The tallest spire, at the center of the City, collapsed spectacularly.
Wern, wiping his face, had moved next to Horim.
“What’s happening?” he asked.
“Fucking great,” said Horim, disgusted, his head shaking. “Just fucking great.”
Jakren heard Horim’s words but he couldn’t react. His eyes were drawn to another fiery blast. The City’s center was in flames and smaller explosions were erupting outwards. He tried to rationalize why his faith would be tested in such a way; why the City of a Thousand Faiths—his goal, his mission, his object of faith—would be taken away the moment it was won. His thoughts brought him little and he recalled his vision—an angry Didrio, a disgusted Chearkin. He thought of consulting the Analecta, to dig his failure out of it, but his eyes now watched the destruction with a morbid fascination; he found he could not move.
The City was splintered by another blast, rife with finality; Jakren’s hopes—the few that remained—dissipated in unison with its cloud of fire.
I remember thinking that the Too Soon rule would apply to 9/11 for a long time. We wouldn't be able to crack jokes about it for years, if not decades. Not that anyone would want to. But jokes are inherently creative, aren't they? They're filters. Jokes generate new perspectives on ideas or events that otherwise wouldn't naturally arise in the populace, so they do have value.
Speaking of jokes, on 9/11/01, I was out of work. In April of that year, I'd been laid off during the dot.com crash, which had hit Austin, TX pretty hard. I had only just arrived there when less than a year later I was heading back to Phoenix. That was fine, however. A stroke of luck, in a way. Before my unceremonious removal, I had discovered that the CEO of the company I worked for was a truly delusional religious fanatic, who often diverted company funds to smuggle Bibles into China. He was very concerned when news of my novel's publication came to his attention. I was brought to his office for a one-on-one, which was odd to say the least, considering I was just the graphics/Web design guy. It became pretty obvious to me that he was nuts, so I let him have it (and by that I mean I was honest and pulled no punches when it came to my views on religion). The dot.com crash was likely the perfect cover for him to press the eject button on my cube (disclosure: no 9/11 post would be complete without a conspiracy theory).

Data shown
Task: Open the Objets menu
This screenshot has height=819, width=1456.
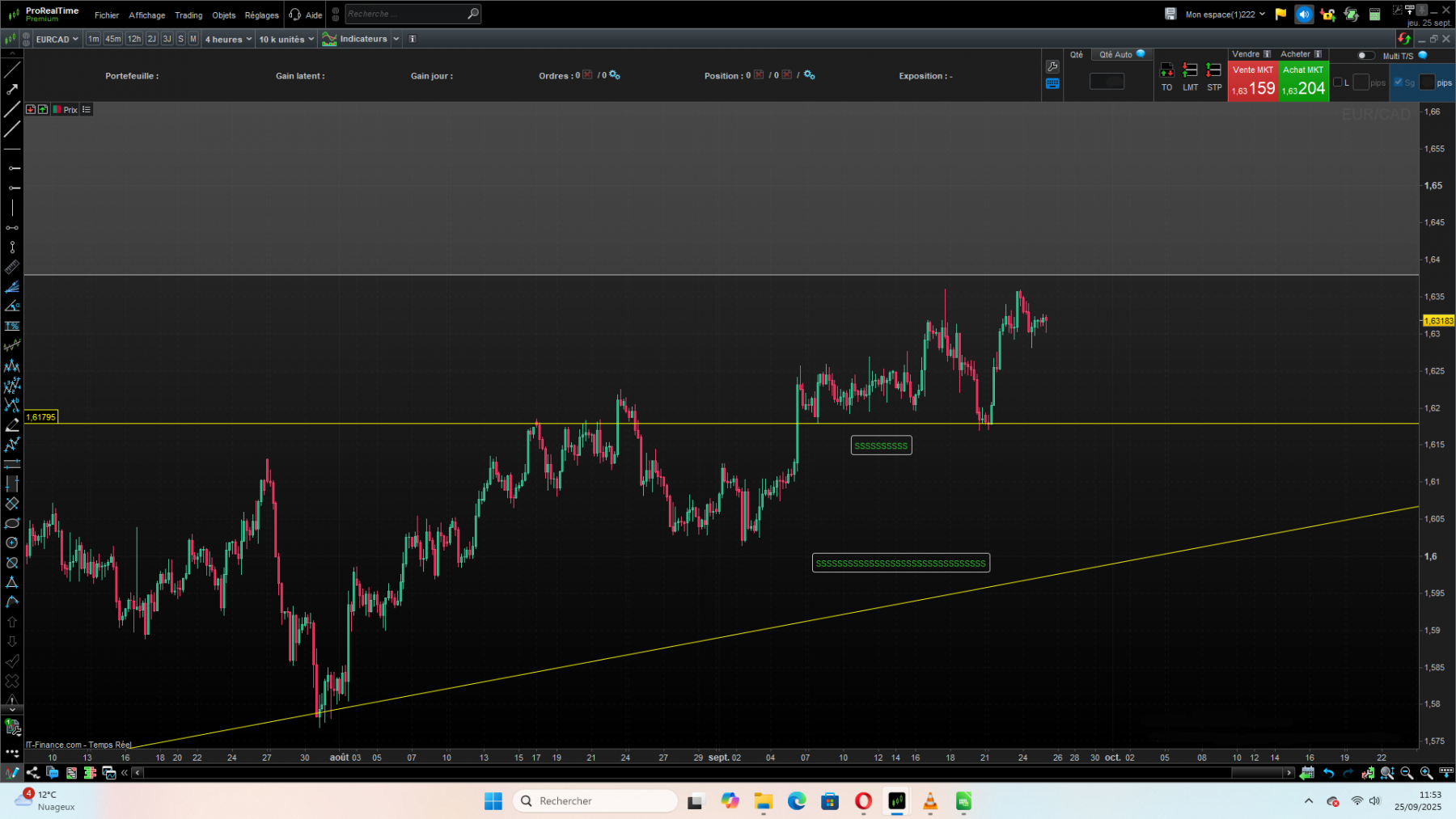Action: (x=224, y=15)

Objective
Carry the 9/11 post above forward from its final sentence.

Reply to the exercise
So I parachuted back to Phoenix. I found a decent apartment and got on with my life. Each morning, throughout the summer, I'd wake up, listen to some NPR, and then scour the internet for a job. On 9/11, however, NPR had changed. The tone was new, chilling—quite unlike anything I'd ever heard on the radio in my lifetime.
I couldn't afford television. Not even basic cable. So all I had was the radio. I sat in my dim apartment and listened. And I noticed something strange going on in the corner, by the door. My novel had been published in March, 2001. The initial batch was over there, stacked against the wall, but in two piles of equal height. Two small towers of books, focused on religious fanaticism in the year 2167.
The passage at the top of this post—and so many others throughout the novel—haunted me. They made it difficult to market the work, since at its heart, the novel was a satire. It was just one big long joke. A monumental reductio ad absurdum. I had broken the Too Soon rule by way of a literary causality violation.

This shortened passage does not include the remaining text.